***** Dataset excerpts *****

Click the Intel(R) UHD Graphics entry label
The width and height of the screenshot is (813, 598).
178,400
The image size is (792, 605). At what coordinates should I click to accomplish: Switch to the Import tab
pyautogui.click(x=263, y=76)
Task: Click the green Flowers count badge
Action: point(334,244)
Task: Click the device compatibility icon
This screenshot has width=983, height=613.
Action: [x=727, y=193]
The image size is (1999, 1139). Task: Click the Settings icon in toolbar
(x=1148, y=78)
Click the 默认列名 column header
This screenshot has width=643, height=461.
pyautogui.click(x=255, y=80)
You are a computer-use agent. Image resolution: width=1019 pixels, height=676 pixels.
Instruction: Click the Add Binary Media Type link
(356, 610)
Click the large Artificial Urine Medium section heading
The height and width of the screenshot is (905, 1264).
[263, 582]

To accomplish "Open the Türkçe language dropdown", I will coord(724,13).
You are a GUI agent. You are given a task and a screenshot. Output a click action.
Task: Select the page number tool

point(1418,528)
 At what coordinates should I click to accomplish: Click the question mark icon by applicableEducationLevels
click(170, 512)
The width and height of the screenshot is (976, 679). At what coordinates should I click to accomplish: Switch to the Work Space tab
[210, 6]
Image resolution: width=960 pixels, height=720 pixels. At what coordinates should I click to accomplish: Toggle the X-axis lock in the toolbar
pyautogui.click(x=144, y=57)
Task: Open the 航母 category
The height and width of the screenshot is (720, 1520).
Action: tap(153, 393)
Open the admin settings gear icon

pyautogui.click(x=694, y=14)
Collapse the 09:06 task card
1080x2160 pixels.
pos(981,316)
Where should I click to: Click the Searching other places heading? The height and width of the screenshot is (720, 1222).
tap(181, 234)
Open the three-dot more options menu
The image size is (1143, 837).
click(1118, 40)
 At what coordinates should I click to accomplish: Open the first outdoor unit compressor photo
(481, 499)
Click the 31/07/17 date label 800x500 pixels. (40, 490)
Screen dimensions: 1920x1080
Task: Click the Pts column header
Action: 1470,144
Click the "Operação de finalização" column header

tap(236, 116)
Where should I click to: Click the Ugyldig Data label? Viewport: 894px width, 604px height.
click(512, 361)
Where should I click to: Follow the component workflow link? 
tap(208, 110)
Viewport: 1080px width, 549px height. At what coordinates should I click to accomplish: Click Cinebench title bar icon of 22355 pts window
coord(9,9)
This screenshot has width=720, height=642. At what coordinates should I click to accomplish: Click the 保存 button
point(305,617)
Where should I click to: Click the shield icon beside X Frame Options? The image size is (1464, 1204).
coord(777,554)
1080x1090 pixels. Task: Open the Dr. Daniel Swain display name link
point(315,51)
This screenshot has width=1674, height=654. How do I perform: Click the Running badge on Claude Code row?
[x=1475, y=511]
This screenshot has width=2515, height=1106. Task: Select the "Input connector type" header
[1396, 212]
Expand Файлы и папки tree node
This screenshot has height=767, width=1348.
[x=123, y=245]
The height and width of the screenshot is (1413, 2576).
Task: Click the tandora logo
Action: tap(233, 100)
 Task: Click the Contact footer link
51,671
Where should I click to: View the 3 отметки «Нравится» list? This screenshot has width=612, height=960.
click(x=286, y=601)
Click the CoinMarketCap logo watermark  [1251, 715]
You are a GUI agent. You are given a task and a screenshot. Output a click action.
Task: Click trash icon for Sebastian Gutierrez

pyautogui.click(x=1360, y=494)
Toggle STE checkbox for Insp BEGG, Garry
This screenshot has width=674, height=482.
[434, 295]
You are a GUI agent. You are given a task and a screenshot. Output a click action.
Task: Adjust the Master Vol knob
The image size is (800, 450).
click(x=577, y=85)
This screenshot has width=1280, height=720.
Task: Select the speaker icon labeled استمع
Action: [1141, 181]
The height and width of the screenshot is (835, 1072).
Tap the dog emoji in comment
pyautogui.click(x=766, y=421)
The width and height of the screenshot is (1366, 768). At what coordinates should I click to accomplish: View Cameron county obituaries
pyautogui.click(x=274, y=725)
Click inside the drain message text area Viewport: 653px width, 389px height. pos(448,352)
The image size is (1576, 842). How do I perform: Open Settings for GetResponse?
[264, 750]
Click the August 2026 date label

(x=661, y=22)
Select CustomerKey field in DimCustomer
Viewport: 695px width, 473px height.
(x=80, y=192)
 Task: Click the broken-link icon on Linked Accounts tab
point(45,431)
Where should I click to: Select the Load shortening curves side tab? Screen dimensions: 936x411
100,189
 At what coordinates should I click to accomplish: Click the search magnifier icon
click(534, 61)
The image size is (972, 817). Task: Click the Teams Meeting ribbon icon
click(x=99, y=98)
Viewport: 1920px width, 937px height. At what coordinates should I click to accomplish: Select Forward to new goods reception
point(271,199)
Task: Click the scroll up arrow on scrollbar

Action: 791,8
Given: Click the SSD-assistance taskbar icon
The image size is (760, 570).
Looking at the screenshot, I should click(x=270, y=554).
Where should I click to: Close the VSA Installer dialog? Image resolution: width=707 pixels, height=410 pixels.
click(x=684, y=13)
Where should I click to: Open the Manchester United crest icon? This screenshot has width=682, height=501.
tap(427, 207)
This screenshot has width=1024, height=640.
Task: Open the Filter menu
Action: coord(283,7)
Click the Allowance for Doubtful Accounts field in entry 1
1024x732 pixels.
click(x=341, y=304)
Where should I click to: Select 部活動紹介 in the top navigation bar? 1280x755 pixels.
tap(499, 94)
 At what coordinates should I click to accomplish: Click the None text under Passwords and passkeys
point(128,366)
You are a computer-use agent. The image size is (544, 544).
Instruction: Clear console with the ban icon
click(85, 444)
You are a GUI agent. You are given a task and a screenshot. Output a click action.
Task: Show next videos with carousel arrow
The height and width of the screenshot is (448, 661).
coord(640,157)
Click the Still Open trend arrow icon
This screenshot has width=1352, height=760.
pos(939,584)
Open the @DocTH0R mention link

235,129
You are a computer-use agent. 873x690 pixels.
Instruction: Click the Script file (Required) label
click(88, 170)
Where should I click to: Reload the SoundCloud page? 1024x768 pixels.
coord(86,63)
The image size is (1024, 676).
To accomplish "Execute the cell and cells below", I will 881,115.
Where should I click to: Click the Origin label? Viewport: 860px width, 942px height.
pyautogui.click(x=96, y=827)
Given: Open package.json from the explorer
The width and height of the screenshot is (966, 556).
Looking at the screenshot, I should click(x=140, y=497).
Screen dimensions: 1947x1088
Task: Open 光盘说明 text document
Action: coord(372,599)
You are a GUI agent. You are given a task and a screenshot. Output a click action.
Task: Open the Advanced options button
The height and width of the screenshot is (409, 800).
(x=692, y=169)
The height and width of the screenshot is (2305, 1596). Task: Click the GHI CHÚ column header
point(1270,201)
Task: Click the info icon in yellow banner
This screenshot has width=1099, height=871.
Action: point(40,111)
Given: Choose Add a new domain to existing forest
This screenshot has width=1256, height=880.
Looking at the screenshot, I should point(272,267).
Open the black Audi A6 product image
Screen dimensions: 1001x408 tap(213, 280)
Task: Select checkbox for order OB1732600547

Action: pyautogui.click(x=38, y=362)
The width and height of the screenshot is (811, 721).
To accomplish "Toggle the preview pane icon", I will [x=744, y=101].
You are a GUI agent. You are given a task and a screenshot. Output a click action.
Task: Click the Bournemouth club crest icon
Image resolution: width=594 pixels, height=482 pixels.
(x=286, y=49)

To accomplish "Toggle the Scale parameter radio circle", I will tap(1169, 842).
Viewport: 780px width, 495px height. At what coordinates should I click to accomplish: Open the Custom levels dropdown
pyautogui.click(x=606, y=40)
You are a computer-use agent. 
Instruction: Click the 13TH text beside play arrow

*****

**Your instructions**. Once you have read the data, copy all of it out exactly.

**Answer box**.
Click the Intel(R) UHD Graphics entry label
The width and height of the screenshot is (813, 598).
178,400
The image size is (792, 605). At what coordinates should I click to accomplish: Switch to the Import tab
pyautogui.click(x=263, y=76)
Task: Click the green Flowers count badge
Action: point(334,244)
Task: Click the device compatibility icon
This screenshot has width=983, height=613.
Action: [x=727, y=193]
The image size is (1999, 1139). Task: Click the Settings icon in toolbar
(x=1148, y=78)
Click the 默认列名 column header
This screenshot has width=643, height=461.
pyautogui.click(x=255, y=80)
You are a computer-use agent. Image resolution: width=1019 pixels, height=676 pixels.
Instruction: Click the Add Binary Media Type link
(356, 610)
Click the large Artificial Urine Medium section heading
The height and width of the screenshot is (905, 1264).
[263, 582]

To accomplish "Open the Türkçe language dropdown", I will coord(724,13).
You are a GUI agent. You are given a task and a screenshot. Output a click action.
Task: Select the page number tool

point(1418,528)
 At what coordinates should I click to accomplish: Click the question mark icon by applicableEducationLevels
click(170, 512)
The width and height of the screenshot is (976, 679). At what coordinates should I click to accomplish: Switch to the Work Space tab
[210, 6]
Image resolution: width=960 pixels, height=720 pixels. At what coordinates should I click to accomplish: Toggle the X-axis lock in the toolbar
pyautogui.click(x=144, y=57)
Task: Open the 航母 category
The height and width of the screenshot is (720, 1520).
Action: tap(153, 393)
Open the admin settings gear icon

pyautogui.click(x=694, y=14)
Collapse the 09:06 task card
1080x2160 pixels.
pos(981,316)
Where should I click to: Click the Searching other places heading? The height and width of the screenshot is (720, 1222).
tap(181, 234)
Open the three-dot more options menu
The image size is (1143, 837).
click(1118, 40)
 At what coordinates should I click to accomplish: Open the first outdoor unit compressor photo
(481, 499)
Click the 31/07/17 date label 800x500 pixels. (40, 490)
Screen dimensions: 1920x1080
Task: Click the Pts column header
Action: 1470,144
Click the "Operação de finalização" column header

tap(236, 116)
Where should I click to: Click the Ugyldig Data label? Viewport: 894px width, 604px height.
click(512, 361)
Where should I click to: Follow the component workflow link? 
tap(208, 110)
Viewport: 1080px width, 549px height. At what coordinates should I click to accomplish: Click Cinebench title bar icon of 22355 pts window
coord(9,9)
This screenshot has width=720, height=642. At what coordinates should I click to accomplish: Click the 保存 button
point(305,617)
Where should I click to: Click the shield icon beside X Frame Options? The image size is (1464, 1204).
coord(777,554)
1080x1090 pixels. Task: Open the Dr. Daniel Swain display name link
point(315,51)
This screenshot has width=1674, height=654. How do I perform: Click the Running badge on Claude Code row?
[x=1475, y=511]
This screenshot has width=2515, height=1106. Task: Select the "Input connector type" header
[1396, 212]
Expand Файлы и папки tree node
This screenshot has height=767, width=1348.
[x=123, y=245]
The height and width of the screenshot is (1413, 2576).
Task: Click the tandora logo
Action: tap(233, 100)
 Task: Click the Contact footer link
51,671
Where should I click to: View the 3 отметки «Нравится» list? This screenshot has width=612, height=960.
click(x=286, y=601)
Click the CoinMarketCap logo watermark  [1251, 715]
You are a GUI agent. You are given a task and a screenshot. Output a click action.
Task: Click trash icon for Sebastian Gutierrez

pyautogui.click(x=1360, y=494)
Toggle STE checkbox for Insp BEGG, Garry
This screenshot has width=674, height=482.
[434, 295]
You are a GUI agent. You are given a task and a screenshot. Output a click action.
Task: Adjust the Master Vol knob
The image size is (800, 450).
click(x=577, y=85)
This screenshot has width=1280, height=720.
Task: Select the speaker icon labeled استمع
Action: [1141, 181]
The height and width of the screenshot is (835, 1072).
Tap the dog emoji in comment
pyautogui.click(x=766, y=421)
The width and height of the screenshot is (1366, 768). At what coordinates should I click to accomplish: View Cameron county obituaries
pyautogui.click(x=274, y=725)
Click inside the drain message text area Viewport: 653px width, 389px height. pos(448,352)
The image size is (1576, 842). How do I perform: Open Settings for GetResponse?
[264, 750]
Click the August 2026 date label

(x=661, y=22)
Select CustomerKey field in DimCustomer
Viewport: 695px width, 473px height.
(x=80, y=192)
 Task: Click the broken-link icon on Linked Accounts tab
point(45,431)
Where should I click to: Select the Load shortening curves side tab? Screen dimensions: 936x411
100,189
 At what coordinates should I click to accomplish: Click the search magnifier icon
click(534, 61)
The image size is (972, 817). Task: Click the Teams Meeting ribbon icon
click(x=99, y=98)
Viewport: 1920px width, 937px height. At what coordinates should I click to accomplish: Select Forward to new goods reception
point(271,199)
Task: Click the scroll up arrow on scrollbar

Action: 791,8
Given: Click the SSD-assistance taskbar icon
The image size is (760, 570).
Looking at the screenshot, I should click(x=270, y=554).
Where should I click to: Close the VSA Installer dialog? Image resolution: width=707 pixels, height=410 pixels.
click(x=684, y=13)
Where should I click to: Open the Manchester United crest icon? This screenshot has width=682, height=501.
tap(427, 207)
This screenshot has width=1024, height=640.
Task: Open the Filter menu
Action: coord(283,7)
Click the Allowance for Doubtful Accounts field in entry 1
1024x732 pixels.
click(x=341, y=304)
Where should I click to: Select 部活動紹介 in the top navigation bar? 1280x755 pixels.
tap(499, 94)
 At what coordinates should I click to accomplish: Click the None text under Passwords and passkeys
point(128,366)
You are a computer-use agent. The image size is (544, 544).
Instruction: Clear console with the ban icon
click(85, 444)
You are a GUI agent. You are given a task and a screenshot. Output a click action.
Task: Show next videos with carousel arrow
The height and width of the screenshot is (448, 661).
coord(640,157)
Click the Still Open trend arrow icon
This screenshot has width=1352, height=760.
pos(939,584)
Open the @DocTH0R mention link

235,129
You are a computer-use agent. 873x690 pixels.
Instruction: Click the Script file (Required) label
click(88, 170)
Where should I click to: Reload the SoundCloud page? 1024x768 pixels.
coord(86,63)
The image size is (1024, 676).
To accomplish "Execute the cell and cells below", I will 881,115.
Where should I click to: Click the Origin label? Viewport: 860px width, 942px height.
pyautogui.click(x=96, y=827)
Given: Open package.json from the explorer
The width and height of the screenshot is (966, 556).
Looking at the screenshot, I should click(x=140, y=497).
Screen dimensions: 1947x1088
Task: Open 光盘说明 text document
Action: coord(372,599)
You are a GUI agent. You are given a task and a screenshot. Output a click action.
Task: Open the Advanced options button
The height and width of the screenshot is (409, 800).
(x=692, y=169)
The height and width of the screenshot is (2305, 1596). Task: Click the GHI CHÚ column header
point(1270,201)
Task: Click the info icon in yellow banner
This screenshot has width=1099, height=871.
Action: point(40,111)
Given: Choose Add a new domain to existing forest
This screenshot has width=1256, height=880.
Looking at the screenshot, I should point(272,267).
Open the black Audi A6 product image
Screen dimensions: 1001x408 tap(213, 280)
Task: Select checkbox for order OB1732600547

Action: pyautogui.click(x=38, y=362)
The width and height of the screenshot is (811, 721).
To accomplish "Toggle the preview pane icon", I will [x=744, y=101].
You are a GUI agent. You are given a task and a screenshot. Output a click action.
Task: Click the Bournemouth club crest icon
Image resolution: width=594 pixels, height=482 pixels.
(x=286, y=49)

To accomplish "Toggle the Scale parameter radio circle", I will tap(1169, 842).
Viewport: 780px width, 495px height. At what coordinates should I click to accomplish: Open the Custom levels dropdown
pyautogui.click(x=606, y=40)
You are a computer-use agent. 
Instruction: Click the 13TH text beside play arrow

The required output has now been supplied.